Texte cité:
++++++++++
En quoi le Lean management peut-il les aider à remobiliser les collaborateurs ?
Le travail à distance a nécessité un « Learning by doing » des managers à distance, qui ont dû apprendre à autonomiser leurs collaborateurs en développant leurs « soft skills ». Les équipes formées au Lean management et habituées au participatif ont mieux vécu cette période. La question de l’engagement n’est pas nouvelle, notamment en ce qui concerne les « Millenials ». Mais avant de penser à remobiliser les collaborateurs, l’entreprise devrait dresser un état des lieux des problèmes potentiels.
Ensuite, elle pourra réfléchir à ses objectifs à court et moyen terme. Le retour à la pleine activité ne se fera pas en gommant 55 jours de confinement, un conditionnement médiatique anxiogène et un lien social parfois non entretenu. Managers et RH jouent donc un rôle primordial dans l’acceptation du changement. Le facteur de masse usuel suggère un seuil nécessaire d’adhésion à 33%.
Première étape pour l’entreprise : évaluer les talents sur lesquels elle peut se reposer dans le cadre d’une création de valeur pour ses clients internes et externes. L’outil « Field Force Analysis » pourra renforcer ses forces et réduire les freins. Cependant, se contenter de lever des freins ne suffira pas à relancer l’activité. Il faut des idées motrices, bien plus que des budgets.
Quelles leçons peuvent-ils tirer du management à distance ?
Les techniques de « Lean Leadership » permettent d’insuffler de la confiance et de donner un sens au travail en renforçant la connexion entre employés et clients. Sens de l’accomplissement et amélioration continue constituent deux forts facteurs de motivation pour le manager au centre de ce dispositif. Ce dernier devra par exemple faire comprendre à ses collaborateurs ce que la prévention des défauts représente à la fois pour le client, l’entreprise et l’opérateur. Le psychologue américain Frederick Herzberg (1923-2000) indiquait que le sentiment de progression motive plus que le gain amassé ou la certitude de son talent inné. Dans un monde Lean, le sentiment d’appropriation de l’outil de travail (« ownership ») est fort.
++++++++++
Données extraites:
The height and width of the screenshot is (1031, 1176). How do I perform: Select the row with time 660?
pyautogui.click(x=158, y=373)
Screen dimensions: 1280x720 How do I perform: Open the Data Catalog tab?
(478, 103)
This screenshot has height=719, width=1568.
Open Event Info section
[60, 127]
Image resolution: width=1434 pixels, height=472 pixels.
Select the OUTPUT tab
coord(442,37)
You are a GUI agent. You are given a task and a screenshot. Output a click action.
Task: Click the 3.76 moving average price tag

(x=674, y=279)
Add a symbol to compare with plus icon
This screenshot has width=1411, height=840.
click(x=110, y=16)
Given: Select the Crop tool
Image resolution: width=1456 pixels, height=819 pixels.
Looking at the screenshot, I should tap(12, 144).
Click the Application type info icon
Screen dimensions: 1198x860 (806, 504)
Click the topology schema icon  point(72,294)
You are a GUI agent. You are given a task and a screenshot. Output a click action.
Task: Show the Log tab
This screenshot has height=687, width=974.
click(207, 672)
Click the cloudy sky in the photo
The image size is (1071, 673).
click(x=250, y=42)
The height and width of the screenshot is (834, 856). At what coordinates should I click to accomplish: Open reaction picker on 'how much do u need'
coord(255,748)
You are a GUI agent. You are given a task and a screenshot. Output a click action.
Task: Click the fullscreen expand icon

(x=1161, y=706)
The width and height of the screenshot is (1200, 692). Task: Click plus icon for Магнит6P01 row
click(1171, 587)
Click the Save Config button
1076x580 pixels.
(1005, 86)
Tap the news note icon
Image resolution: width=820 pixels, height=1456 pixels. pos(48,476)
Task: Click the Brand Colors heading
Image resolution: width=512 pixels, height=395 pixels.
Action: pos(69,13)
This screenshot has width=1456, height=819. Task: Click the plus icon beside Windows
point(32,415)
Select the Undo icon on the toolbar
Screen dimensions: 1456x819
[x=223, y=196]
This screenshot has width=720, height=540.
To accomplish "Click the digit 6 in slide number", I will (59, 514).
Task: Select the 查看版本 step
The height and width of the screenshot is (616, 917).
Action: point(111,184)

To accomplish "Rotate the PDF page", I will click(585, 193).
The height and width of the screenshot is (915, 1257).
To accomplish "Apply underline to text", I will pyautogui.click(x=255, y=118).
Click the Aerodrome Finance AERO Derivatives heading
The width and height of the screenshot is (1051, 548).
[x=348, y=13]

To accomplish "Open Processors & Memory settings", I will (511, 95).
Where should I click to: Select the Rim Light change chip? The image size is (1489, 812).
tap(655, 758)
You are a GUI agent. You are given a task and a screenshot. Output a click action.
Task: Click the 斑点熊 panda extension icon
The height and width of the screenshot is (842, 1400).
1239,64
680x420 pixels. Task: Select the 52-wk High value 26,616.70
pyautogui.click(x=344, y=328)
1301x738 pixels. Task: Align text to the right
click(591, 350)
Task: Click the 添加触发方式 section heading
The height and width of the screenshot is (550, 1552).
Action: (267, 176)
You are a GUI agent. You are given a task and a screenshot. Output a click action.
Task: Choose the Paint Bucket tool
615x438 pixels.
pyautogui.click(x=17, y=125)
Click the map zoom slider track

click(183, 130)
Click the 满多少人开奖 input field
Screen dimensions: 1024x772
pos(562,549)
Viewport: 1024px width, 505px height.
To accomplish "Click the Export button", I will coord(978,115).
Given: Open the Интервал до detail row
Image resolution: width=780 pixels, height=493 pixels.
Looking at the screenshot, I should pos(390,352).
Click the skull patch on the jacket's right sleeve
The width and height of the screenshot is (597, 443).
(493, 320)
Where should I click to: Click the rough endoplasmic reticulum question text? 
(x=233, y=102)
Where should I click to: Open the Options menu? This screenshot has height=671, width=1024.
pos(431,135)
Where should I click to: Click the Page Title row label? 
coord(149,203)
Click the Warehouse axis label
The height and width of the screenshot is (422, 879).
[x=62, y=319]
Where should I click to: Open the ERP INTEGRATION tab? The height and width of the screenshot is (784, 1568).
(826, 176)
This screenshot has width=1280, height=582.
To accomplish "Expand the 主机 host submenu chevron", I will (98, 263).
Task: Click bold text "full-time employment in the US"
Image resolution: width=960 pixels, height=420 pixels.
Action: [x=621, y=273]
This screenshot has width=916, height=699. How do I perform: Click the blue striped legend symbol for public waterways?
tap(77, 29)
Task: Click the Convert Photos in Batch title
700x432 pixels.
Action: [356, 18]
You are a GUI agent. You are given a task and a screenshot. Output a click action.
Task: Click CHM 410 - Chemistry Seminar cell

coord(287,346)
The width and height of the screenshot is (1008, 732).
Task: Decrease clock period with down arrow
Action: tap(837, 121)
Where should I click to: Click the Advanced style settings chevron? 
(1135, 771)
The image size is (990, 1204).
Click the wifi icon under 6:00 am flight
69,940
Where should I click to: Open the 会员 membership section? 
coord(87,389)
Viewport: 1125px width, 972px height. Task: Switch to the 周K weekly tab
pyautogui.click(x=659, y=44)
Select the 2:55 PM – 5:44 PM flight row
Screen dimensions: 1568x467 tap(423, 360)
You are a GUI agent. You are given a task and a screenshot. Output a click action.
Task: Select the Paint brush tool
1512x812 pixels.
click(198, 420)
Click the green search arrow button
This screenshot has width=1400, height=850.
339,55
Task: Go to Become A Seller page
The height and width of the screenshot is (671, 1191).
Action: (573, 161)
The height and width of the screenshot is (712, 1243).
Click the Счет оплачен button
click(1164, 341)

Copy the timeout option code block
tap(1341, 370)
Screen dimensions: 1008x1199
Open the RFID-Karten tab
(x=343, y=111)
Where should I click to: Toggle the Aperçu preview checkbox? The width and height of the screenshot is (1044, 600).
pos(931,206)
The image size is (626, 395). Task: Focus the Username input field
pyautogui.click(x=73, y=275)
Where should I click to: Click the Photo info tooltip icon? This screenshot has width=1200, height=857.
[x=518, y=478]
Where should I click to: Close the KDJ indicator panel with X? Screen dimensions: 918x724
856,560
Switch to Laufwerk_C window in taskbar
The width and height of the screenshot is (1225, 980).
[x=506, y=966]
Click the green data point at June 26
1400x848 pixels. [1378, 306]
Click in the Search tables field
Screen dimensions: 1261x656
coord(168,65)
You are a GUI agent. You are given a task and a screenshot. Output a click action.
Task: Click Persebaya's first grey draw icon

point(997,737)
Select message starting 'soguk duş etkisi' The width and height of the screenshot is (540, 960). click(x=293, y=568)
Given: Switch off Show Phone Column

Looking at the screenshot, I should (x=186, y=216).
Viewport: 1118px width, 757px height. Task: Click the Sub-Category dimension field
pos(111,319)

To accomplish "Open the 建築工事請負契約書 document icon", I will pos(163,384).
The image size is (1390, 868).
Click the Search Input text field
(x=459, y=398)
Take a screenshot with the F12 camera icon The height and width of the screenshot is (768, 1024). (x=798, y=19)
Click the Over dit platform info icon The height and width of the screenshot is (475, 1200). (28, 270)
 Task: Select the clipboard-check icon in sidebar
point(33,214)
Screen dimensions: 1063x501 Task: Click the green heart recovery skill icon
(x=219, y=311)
++++++++++
Défi A:
D'après le texte sur le Lean management, quel seuil nécessaire d'adhésion le facteur de masse usuel suggère-t-il ?
Défi B:
Réécris la partie de la liste qui va de son début jusqu'à la ligne contenant « Click the topology », celle-ci comprise, en y remplaçant « Crop tool » par « Brush tool » sans rien modifier d'autre. Ne donne que ces lignes.

Résultat A:
Un seuil de 33 %.

Résultat B:
The height and width of the screenshot is (1031, 1176). How do I perform: Select the row with time 660?
pyautogui.click(x=158, y=373)
Screen dimensions: 1280x720 How do I perform: Open the Data Catalog tab?
(478, 103)
This screenshot has height=719, width=1568.
Open Event Info section
[60, 127]
Image resolution: width=1434 pixels, height=472 pixels.
Select the OUTPUT tab
coord(442,37)
You are a GUI agent. You are given a task and a screenshot. Output a click action.
Task: Click the 3.76 moving average price tag

(x=674, y=279)
Add a symbol to compare with plus icon
This screenshot has width=1411, height=840.
click(x=110, y=16)
Given: Select the Brush tool
Image resolution: width=1456 pixels, height=819 pixels.
Looking at the screenshot, I should tap(12, 144).
Click the Application type info icon
Screen dimensions: 1198x860 (806, 504)
Click the topology schema icon  point(72,294)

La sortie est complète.